Wanted: U.S. Genealogy Database with Photographs

by James Wallace Harris, Sunday, January 1, 2017

Friday, I attended my Aunt Louise’s funeral. She was the last living aunt on my mother’s side, dying at 94. One thing I like about funerals is seeing the photographs family members bring to the funeral. My mother was one of five sisters, and all the cousins have photographs the other cousins don’t. Especially photos of our grandparents and great grandparents. Plus each aunt & uncle had pictures of nieces & nephews some cousins have never seen. After the funeral my cousin Reed called and asked me if I had any photographs of our grandfather holding a corn cob pipe. He had a memory of seeing such a picture, but didn’t know who owned it. I only had three photos of our grandfather in my digital collection, and none were with a pipe.

Littles
[My mother’s parents probably taken in the 1950s. I’ve lost count of all their descendants.]

This got me to thinking. There should be a national genealogy database where people can upload family photos. I inherited my mother’s family photos. I have no children. There’s a good chance if I died, my wife would just toss them out. I will try to give them to my nephew, or his daughters, but I’m not sure if young people want them. It would be a shame for such artifacts of history to disappear.
• • •
● **Aim of the exercise**: List every number written in digits in the genealogy database article, including its byline.

● **Data section**:
• • •
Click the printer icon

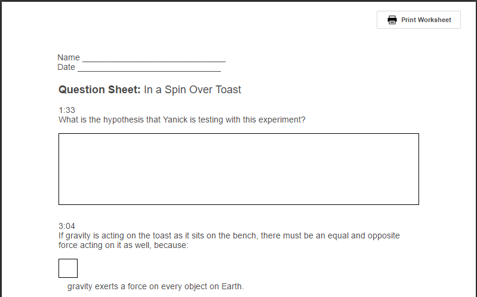click(392, 20)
• • •
● **Exercise solution**: 1, 2017, 94, 1950s